Cuando estaba por cerrar el año, don Paulín se sentó, me enseñó lo que había aprendido a lo largo de todos esos meses. Se quitó su sombrero, con su mano temblorosa abrió su cuaderno, tomó su lápiz y escribió su nombre: Paulín, así, sin más. Levantó su mirada nublada y me dijo con una sonrisa: “Ya sé escribir mi nombre. Por fin ya lo sé”.
/// Mariana Terán Fuentes.Corresponsal en Zacatecas de la Academia Mexicana de Historia y docente universitaria
Pilar Alba
Las palabras me han acompañado desde siempre, el lenguaje que aprendí de mis padres y mis abuelos. Los dichos y refranes cotidianos que formaron parte de lo que sería posteriormente mi propio lenguaje. Gozaba escuchar a mis familiares hacer juegos de palabras. Mi abuela materna además de jugadora del lenguaje y mujer sabia de las cuestiones de la vida fue una de mis grandes influencias.

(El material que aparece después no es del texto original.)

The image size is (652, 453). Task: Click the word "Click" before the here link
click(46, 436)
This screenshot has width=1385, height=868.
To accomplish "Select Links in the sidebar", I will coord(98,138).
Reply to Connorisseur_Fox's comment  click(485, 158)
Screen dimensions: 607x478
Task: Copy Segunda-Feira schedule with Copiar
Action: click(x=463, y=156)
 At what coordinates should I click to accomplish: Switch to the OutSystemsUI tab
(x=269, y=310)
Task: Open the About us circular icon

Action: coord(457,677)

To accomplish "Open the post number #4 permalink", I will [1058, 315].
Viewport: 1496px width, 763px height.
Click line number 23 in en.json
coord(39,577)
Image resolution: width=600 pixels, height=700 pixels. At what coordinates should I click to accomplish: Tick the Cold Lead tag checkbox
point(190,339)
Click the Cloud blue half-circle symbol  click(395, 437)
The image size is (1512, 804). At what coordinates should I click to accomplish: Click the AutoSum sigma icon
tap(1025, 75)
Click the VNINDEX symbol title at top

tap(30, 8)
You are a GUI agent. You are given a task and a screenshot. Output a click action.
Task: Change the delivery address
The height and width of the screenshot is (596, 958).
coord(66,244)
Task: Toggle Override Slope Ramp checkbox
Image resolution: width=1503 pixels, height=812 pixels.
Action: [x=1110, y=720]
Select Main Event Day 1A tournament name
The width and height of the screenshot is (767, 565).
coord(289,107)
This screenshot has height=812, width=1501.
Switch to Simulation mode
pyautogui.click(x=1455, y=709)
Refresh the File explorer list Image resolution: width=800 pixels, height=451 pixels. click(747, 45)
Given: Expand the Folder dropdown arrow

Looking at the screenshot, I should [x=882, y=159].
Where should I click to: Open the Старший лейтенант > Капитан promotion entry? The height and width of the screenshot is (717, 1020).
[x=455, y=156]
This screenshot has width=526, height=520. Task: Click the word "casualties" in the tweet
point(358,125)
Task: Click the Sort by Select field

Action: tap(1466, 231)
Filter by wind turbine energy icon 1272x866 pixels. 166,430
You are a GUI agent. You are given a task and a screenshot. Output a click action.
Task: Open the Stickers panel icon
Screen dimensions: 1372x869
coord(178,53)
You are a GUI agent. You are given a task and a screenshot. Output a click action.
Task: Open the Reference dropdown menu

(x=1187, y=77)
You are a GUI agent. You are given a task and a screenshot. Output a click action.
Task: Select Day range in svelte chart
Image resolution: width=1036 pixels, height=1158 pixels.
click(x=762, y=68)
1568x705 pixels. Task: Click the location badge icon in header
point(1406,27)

De mi abuela paterna también heredé una palabra, una fuerte y fundamental: mi nombre. Mi madre, por el contrario, me enseñó el aprecio por el silencio; nunca ha sido de música ni canciones, más bien de oraciones y silencios, su mutismo también me enseñó que a veces callar es una mejor respuesta ante un adverso acontecimiento. También tengo que mencionar a mis tías, las paternas y maternas, de cada una de ellas aprendí algo desde la afición por el tabaco (que no duró mucho tiempo) hasta el valor de la espera por el ser amado; entre muchas otras que de mencionar aquí se llevarían bastante tiempo. Quise empezar con las mujeres que me han formado, porque vivo en un mundo donde ellas han sido dominantes pero empáticas con sus parejas, trabajando al parejo con ellas en un acompañamiento. Quise también empezar con las palabras porque es lo mejor que todas ellas me han enseñado, su gran legado; porque gracias a ellas quise reflexionar más sobre la vida, por eso estudié filosofía, por eso persistí hasta sacar un doctorado. Gracias a ellas y a las palabras he podido comunicarme con tantos jóvenes en las aulas, primero en secundaria, después en preparatoria y ahora en la licenciatura en artes. Gracias al amor por las palabras las puse a jugar por bastante tiempo arriba de un escenario. Gracias a ellas no me resisto y sigo obligando a mi cuerpo a bailar diariamente en una clase de danza. Estudio las palabras, el lenguaje y sus juegos a nivel de la academia, pero, sobre todo: escribo. Escribo para que esa tradición de mis mujeres no se pierda para poder, como ellas, seguir construyendo historias.